Problem requirements → Nothing outside the range below should be printed. Output exactly the lines from the line with "Task: Open the 8 rows cells combo box" to the line with "Image resolution: width=789", both included.

Stored records
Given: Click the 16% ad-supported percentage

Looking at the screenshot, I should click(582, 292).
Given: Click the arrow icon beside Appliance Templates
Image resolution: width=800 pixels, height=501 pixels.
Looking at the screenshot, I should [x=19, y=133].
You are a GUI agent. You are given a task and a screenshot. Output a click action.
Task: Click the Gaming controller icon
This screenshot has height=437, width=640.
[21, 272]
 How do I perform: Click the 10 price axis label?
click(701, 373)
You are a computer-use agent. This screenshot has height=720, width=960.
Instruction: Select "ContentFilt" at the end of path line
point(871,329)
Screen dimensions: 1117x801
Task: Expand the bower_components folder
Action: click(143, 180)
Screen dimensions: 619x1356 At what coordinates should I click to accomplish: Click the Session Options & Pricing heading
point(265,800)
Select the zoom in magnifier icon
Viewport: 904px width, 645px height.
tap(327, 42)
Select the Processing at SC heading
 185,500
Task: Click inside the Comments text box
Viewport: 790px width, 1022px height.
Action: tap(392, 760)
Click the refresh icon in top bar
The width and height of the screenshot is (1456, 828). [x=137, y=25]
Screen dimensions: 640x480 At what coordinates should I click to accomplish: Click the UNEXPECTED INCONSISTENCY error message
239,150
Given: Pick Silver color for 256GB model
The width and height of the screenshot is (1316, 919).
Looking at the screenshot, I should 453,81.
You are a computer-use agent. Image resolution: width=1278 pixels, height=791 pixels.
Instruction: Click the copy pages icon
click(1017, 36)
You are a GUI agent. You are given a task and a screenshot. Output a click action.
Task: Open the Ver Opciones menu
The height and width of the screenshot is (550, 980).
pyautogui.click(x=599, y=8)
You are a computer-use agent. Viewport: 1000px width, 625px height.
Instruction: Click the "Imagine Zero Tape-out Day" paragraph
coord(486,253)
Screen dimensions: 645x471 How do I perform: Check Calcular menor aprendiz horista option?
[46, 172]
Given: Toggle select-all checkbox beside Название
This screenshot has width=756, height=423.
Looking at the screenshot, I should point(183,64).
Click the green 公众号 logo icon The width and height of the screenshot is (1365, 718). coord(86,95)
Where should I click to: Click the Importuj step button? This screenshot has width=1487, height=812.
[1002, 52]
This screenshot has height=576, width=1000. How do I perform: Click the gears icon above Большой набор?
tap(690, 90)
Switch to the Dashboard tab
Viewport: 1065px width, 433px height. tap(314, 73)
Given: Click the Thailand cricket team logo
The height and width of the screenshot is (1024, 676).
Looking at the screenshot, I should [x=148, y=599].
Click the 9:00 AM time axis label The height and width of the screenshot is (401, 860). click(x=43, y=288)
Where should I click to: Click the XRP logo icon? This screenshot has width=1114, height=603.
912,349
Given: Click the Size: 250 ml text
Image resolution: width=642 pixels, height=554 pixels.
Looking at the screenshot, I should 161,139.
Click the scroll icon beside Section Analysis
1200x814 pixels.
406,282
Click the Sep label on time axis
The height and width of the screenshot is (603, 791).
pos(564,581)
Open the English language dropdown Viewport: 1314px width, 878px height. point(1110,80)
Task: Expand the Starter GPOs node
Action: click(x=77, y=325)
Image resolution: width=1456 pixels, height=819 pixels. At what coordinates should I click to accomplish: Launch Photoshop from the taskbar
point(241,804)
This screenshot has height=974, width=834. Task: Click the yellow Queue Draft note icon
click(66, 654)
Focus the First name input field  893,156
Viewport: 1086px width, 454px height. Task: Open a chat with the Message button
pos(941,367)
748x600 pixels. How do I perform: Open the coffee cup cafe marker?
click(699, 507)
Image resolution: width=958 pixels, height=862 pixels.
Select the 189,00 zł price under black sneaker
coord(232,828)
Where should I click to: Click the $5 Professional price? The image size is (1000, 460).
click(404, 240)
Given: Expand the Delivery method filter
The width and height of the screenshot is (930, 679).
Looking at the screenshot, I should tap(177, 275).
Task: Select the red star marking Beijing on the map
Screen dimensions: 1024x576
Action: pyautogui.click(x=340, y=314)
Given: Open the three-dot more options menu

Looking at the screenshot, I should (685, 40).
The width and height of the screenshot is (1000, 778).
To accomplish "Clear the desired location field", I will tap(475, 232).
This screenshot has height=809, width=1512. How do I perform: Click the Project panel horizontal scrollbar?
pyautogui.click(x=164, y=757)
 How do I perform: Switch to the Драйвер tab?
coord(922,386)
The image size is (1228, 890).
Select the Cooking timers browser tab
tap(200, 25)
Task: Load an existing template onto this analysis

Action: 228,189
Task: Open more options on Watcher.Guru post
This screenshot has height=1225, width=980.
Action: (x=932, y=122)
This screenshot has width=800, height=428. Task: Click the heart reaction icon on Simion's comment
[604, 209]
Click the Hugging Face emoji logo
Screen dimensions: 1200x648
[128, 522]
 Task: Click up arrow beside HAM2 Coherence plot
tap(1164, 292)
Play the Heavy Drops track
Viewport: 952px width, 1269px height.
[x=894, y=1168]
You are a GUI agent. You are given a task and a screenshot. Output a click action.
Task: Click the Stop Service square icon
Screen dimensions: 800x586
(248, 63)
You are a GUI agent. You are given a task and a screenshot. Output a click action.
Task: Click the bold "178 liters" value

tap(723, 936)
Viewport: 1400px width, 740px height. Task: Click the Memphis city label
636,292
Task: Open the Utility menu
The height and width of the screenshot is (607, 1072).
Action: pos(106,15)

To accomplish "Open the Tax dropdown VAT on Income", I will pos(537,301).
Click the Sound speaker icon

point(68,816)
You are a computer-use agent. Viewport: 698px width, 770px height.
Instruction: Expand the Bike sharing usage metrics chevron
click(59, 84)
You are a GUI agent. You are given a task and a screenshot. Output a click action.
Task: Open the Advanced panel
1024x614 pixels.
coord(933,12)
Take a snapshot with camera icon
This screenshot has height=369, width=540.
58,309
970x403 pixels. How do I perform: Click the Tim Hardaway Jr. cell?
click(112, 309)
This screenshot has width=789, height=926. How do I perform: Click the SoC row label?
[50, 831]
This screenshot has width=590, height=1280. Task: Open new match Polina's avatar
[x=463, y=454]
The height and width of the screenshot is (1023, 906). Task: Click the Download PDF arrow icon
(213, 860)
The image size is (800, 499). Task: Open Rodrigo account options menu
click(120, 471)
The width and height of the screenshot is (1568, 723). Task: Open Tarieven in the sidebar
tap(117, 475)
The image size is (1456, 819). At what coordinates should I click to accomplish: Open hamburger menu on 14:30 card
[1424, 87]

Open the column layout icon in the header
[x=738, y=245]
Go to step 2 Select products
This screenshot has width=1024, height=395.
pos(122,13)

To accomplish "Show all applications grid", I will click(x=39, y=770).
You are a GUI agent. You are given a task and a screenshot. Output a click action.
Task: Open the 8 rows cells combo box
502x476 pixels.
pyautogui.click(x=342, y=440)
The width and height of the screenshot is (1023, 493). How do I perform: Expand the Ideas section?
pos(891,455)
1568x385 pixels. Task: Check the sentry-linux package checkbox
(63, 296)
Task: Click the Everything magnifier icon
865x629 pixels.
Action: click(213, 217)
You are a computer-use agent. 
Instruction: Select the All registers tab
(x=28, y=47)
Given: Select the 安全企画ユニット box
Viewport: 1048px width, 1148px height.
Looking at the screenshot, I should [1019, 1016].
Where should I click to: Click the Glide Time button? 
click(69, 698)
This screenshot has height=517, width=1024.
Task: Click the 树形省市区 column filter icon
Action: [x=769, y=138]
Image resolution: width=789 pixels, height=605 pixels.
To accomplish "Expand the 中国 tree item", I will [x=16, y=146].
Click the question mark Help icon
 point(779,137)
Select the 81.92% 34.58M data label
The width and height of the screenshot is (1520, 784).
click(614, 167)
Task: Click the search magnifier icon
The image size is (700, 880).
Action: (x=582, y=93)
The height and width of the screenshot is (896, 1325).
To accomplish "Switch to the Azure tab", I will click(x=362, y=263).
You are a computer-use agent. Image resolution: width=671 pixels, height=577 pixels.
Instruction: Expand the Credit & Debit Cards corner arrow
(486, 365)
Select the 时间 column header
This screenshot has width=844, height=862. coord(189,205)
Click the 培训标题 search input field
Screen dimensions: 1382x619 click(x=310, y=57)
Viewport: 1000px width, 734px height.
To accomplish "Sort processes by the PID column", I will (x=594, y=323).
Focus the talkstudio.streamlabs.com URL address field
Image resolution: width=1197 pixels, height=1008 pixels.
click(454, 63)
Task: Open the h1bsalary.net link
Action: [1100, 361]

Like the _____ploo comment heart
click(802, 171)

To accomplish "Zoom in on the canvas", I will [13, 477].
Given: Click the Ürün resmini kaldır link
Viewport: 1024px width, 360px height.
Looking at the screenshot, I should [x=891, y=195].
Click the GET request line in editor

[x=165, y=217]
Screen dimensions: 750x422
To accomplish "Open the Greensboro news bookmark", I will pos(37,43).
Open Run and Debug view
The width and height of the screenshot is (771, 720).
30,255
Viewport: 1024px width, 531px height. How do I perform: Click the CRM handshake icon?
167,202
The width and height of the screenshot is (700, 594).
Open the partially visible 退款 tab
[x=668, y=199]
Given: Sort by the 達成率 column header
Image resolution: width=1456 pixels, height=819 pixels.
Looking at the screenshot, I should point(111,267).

Your solution →
Task: Open the 8 rows cells combo box
502x476 pixels.
pyautogui.click(x=342, y=440)
The width and height of the screenshot is (1023, 493). How do I perform: Expand the Ideas section?
pos(891,455)
1568x385 pixels. Task: Check the sentry-linux package checkbox
(63, 296)
Task: Click the Everything magnifier icon
865x629 pixels.
Action: click(213, 217)
You are a computer-use agent. 
Instruction: Select the All registers tab
(x=28, y=47)
Given: Select the 安全企画ユニット box
Viewport: 1048px width, 1148px height.
Looking at the screenshot, I should [1019, 1016].
Where should I click to: Click the Glide Time button? 
click(69, 698)
This screenshot has height=517, width=1024.
Task: Click the 树形省市区 column filter icon
Action: [x=769, y=138]
Image resolution: width=789 pixels, height=605 pixels.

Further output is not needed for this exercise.